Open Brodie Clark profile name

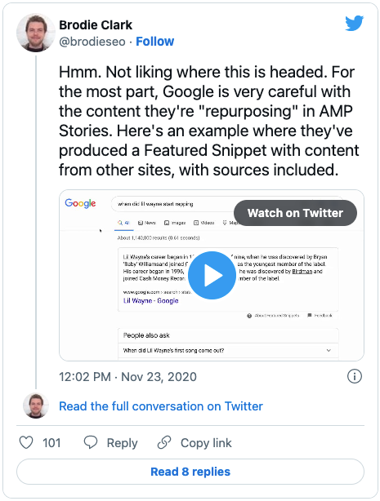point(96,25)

=-=-=

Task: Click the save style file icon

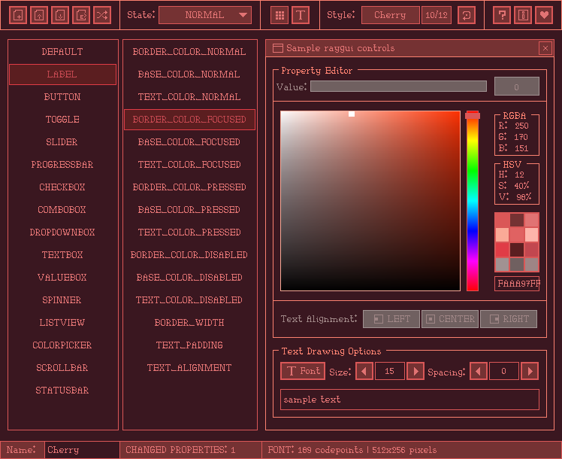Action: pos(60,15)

=-=-=

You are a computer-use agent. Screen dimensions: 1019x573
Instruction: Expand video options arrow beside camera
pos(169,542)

=-=-=

▶ **INSTRUCTIONS FOR THE TASK**:
Convert the item lines starting at the line that contains "You are a computer-use" and ending at the line that contains "pos(169,542)" into a Markdown table with the columns Row and Line. Number each row and leave out any blank lines.

▶ **WORKED SOLUTION**:
| Row | Line |
|---|---|
| 1 | You are a computer-use agent. Screen dimensions: 1019x573 |
| 2 | Instruction: Expand video options arrow beside camera |
| 3 | pos(169,542) |